The edgelands may be regarded as an eyesore, but frequently they are filled with nature and wonder.

Few pause to explore the Shannon sunset or its in-between places, the overlooked and the marginal, known as the edgelands. At first glance there may be little aesthetic appeal in the bauxite factory at Aughinish, the cement factory in Mungret, ruined castles, derelict hotels, old quaysides, abandoned locks or corroded barges – but they all come with their own rich tapestry of history.
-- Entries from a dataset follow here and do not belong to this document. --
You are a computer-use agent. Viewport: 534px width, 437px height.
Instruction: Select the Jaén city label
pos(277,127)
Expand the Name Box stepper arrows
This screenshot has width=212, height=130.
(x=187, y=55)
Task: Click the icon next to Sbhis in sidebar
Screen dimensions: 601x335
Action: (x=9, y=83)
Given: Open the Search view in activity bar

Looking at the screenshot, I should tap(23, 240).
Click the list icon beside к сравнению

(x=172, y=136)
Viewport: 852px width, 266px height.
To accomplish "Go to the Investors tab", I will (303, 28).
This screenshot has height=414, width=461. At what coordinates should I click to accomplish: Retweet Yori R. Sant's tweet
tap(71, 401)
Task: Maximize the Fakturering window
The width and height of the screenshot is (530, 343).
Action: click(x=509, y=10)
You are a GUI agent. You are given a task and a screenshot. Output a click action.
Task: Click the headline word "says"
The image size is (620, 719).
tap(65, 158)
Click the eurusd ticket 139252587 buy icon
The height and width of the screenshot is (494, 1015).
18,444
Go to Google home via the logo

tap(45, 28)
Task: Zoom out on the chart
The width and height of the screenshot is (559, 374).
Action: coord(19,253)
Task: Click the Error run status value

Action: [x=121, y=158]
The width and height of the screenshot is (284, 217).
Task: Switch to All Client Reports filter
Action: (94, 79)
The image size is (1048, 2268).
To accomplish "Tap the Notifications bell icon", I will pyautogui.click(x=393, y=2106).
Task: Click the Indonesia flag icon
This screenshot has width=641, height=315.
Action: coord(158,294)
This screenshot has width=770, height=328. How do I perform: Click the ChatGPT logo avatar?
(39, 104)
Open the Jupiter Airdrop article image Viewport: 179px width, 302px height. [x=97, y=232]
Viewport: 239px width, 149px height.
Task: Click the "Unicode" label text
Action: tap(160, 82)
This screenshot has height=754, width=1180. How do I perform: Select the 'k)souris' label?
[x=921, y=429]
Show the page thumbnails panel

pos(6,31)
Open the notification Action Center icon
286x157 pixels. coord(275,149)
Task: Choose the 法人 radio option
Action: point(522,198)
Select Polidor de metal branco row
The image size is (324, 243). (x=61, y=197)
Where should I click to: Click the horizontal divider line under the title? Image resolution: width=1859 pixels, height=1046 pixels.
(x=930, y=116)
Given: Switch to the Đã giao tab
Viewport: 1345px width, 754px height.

Some of the most absorbing locations include the estuary and its unkempt mudflats, as well as the precious habitats of the callows and boglands.

The edgelands may be regarded as an eyesore, but frequently they are filled with nature and wonder, somewhere to watch birds, study wildflowers, stare into the water or perhaps just dream a little.

In his poem A Disused Shed in Co Wexford, Derek Mahon celebrates them as “places where a thought might grow – / Peruvian mines, worked out and abandoned [ . . .] Indian compounds where the wind dances”, and the shed itself, “Deep in the grounds of a burnt-out hotel,/ Among the bathtubs and the washbasins/ A thousand mushrooms crowd to a keyhole.”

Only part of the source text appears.